→ What the exercise asks: Lay out everything from the line containing "The image size" down to the line containing "Describe the element at coordinates (91, 320)" as a Markdown table with the columns Row (a row number) and Line, skipping blank lines. Leave the pictures out of the table.

→ Record extracts:
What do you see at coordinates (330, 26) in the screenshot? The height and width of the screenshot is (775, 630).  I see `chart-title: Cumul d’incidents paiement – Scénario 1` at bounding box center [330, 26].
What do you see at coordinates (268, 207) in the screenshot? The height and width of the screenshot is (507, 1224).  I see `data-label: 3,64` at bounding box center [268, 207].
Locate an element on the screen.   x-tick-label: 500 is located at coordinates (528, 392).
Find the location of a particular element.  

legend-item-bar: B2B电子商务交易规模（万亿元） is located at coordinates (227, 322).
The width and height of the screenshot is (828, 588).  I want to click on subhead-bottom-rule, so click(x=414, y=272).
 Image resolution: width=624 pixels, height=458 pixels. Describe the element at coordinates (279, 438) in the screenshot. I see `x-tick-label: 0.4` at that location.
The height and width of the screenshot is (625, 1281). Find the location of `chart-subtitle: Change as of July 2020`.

==

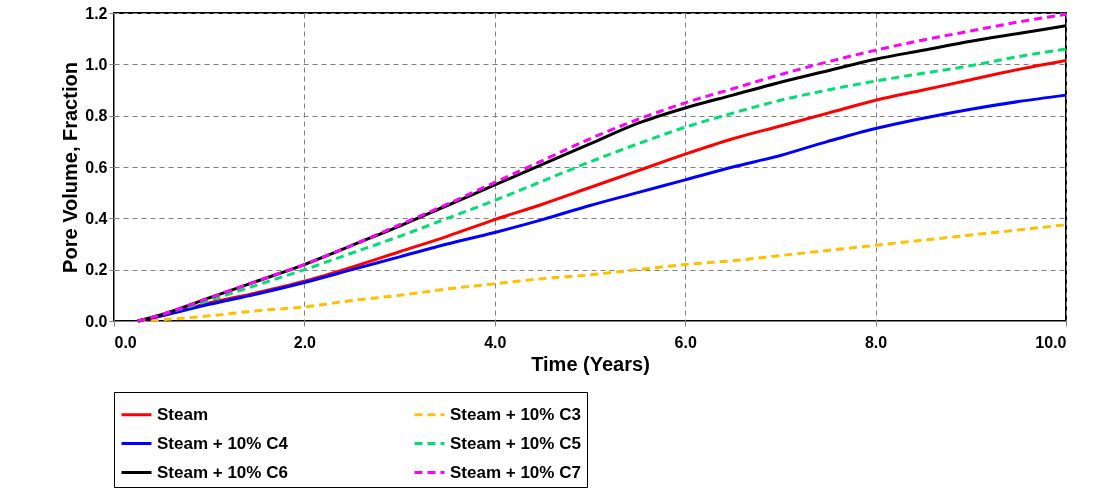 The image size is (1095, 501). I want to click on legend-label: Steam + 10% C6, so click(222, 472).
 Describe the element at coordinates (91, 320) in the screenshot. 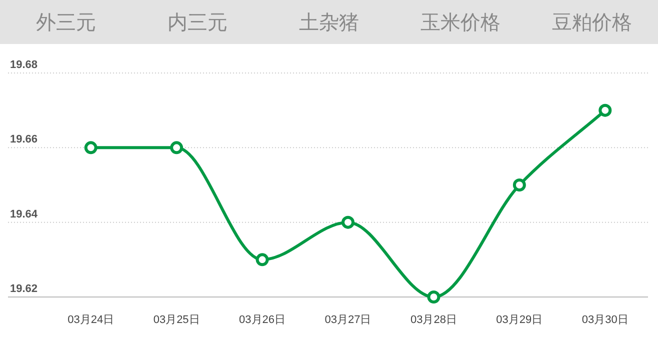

...

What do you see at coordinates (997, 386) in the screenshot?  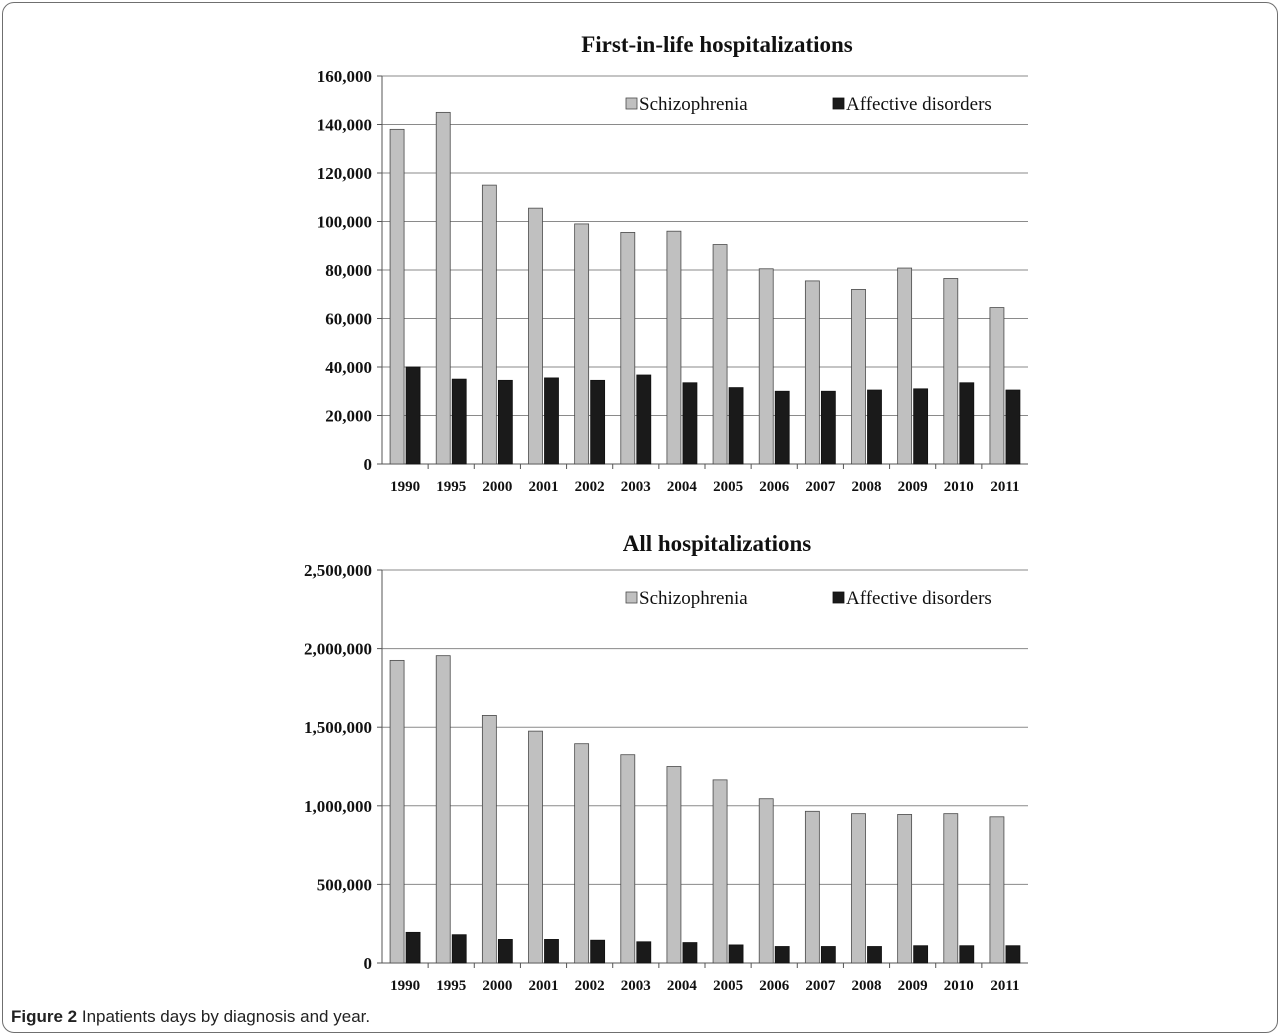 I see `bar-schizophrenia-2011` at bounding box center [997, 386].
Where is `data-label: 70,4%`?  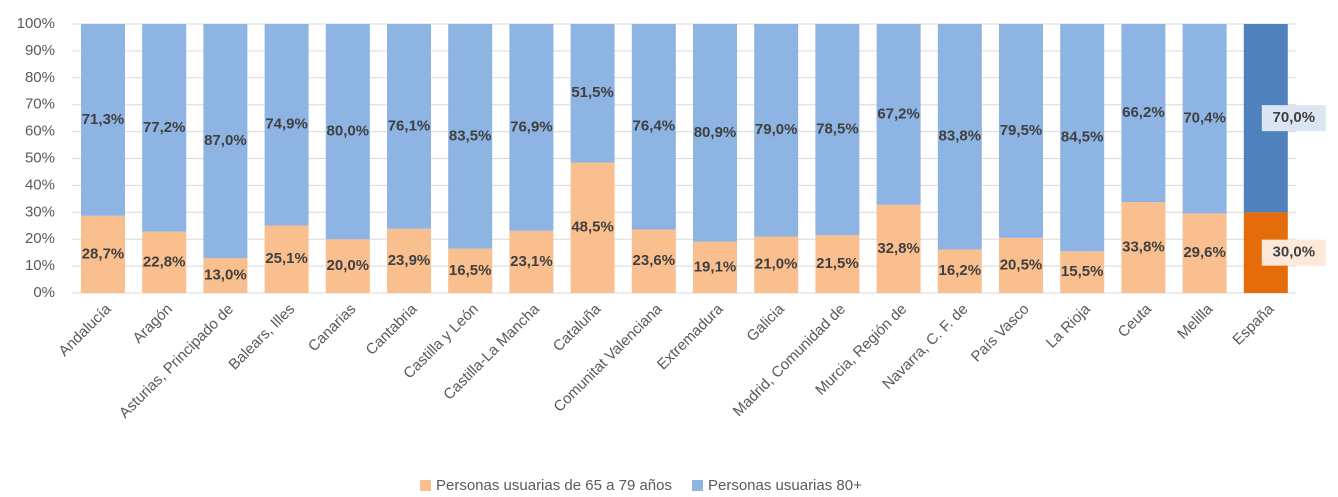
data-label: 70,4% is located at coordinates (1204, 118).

→ Solved exercise:
| Row | Line |
|---|---|
| 1 |  The image size is (1095, 501). I want to click on legend-label: Steam + 10% C6, so click(222, 472). |
| 2 |  Describe the element at coordinates (91, 320) in the screenshot.  |